Innovative Spinal Technologies is a spine technology company based in Mansfield, Massachusetts, that specializes in developing motion preservation and minimally invasive treatments for spinal disorders. Founded in 2002, the company offers a range of products designed to enhance surgical outcomes in spinal procedures. Its AXIENT Dynamic Fixation system is a pedicle screw-based motion system, while the PARAMOUNT product line includes several systems tailored for lumbar fusion procedures. This includes the PARAMOUNT Lumbar Fusion System, which can be used in minimally invasive, mini-open, or open surgical techniques, as well as the PARAMOUNT MIS and Open Pedicle Screw Systems, designed for single and multi-level procedures. Additionally, the PARAMOUNT VBR is engineered for a minimally invasive transforaminal approach.

NeoGenesis Pharmaceuticals, Inc. is a drug discovery company based in Cambridge, Massachusetts, founded in 1997. The company specializes in the development of small molecule drugs through its proprietary affinity-based screening technologies and an integrated chemical library. NeoGenesis employs its Automated Ligand Identification System (ALIS) to efficiently identify and optimize novel drug leads that traditional methods may overlook. This technology, combined with the company's diverse NeoMorph compound library, allows for targeted drug discovery against both established and emerging biological targets. In addition to its internal drug development efforts, NeoGenesis collaborates with partners to enhance their drug discovery processes.

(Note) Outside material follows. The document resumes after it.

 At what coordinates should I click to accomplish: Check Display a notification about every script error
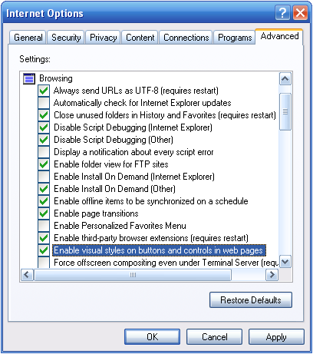click(44, 152)
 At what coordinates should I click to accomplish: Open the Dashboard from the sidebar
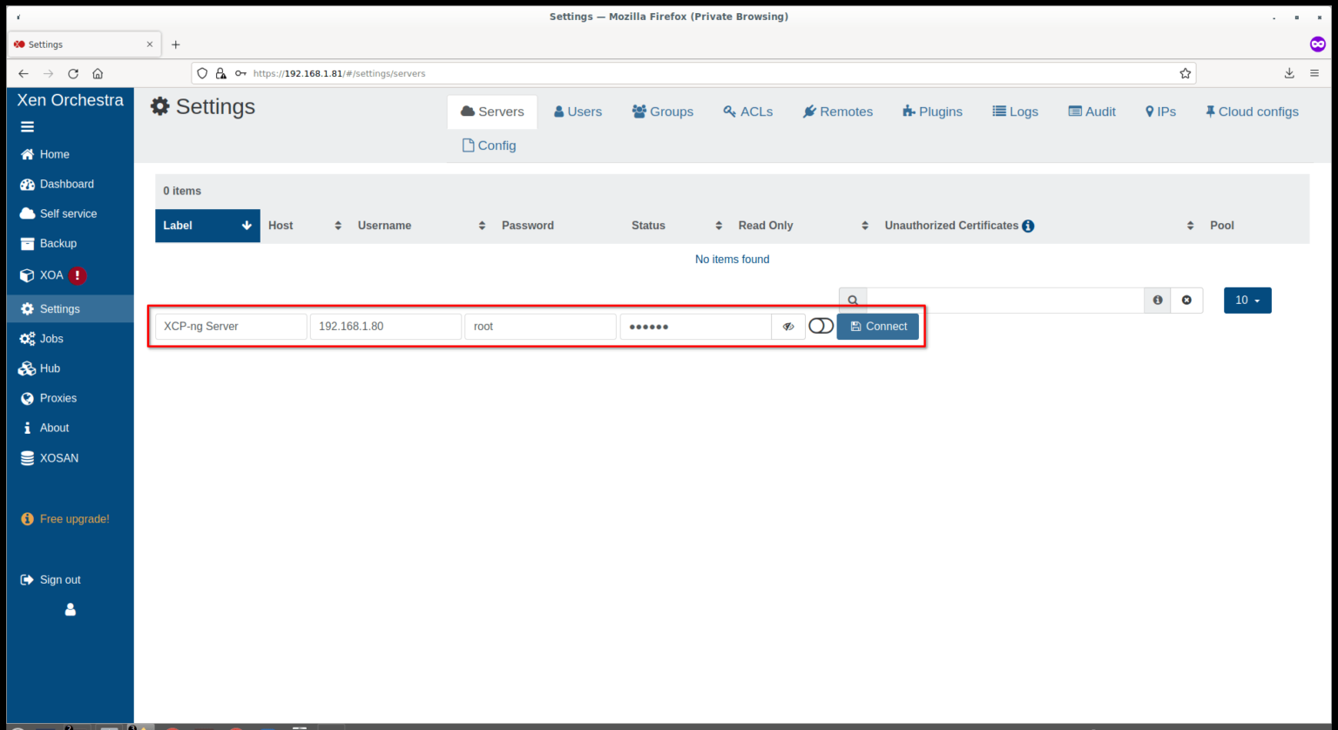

Verastem, Inc. is a biopharmaceutical company dedicated to developing and commercializing innovative treatments aimed at improving the survival and quality of life for cancer patients. Based in Needham, Massachusetts, Verastem markets COPIKTRA (duvelisib), an oral medication indicated for adult patients with relapsed or refractory chronic lymphocytic leukemia and follicular lymphoma after multiple prior therapies. In addition to this approved therapy, the company is advancing its pipeline with the focal adhesion kinase inhibitor defactinib, which is being studied in combination with immunotherapies for various cancers, including pancreatic and ovarian cancers, as well as non-small cell lung cancer. Verastem's research emphasizes inhibiting critical signaling pathways that promote cancer cell survival and tumor growth, particularly those associated with the RAS/MAPK pathway. The company has formed collaborative agreements with Yakult Honsha Co., Ltd. and CSPC Pharmaceutical Group Limited to enhance its development efforts. Founded in 2010, Verastem continues to focus on late-stage development of its anticancer agents.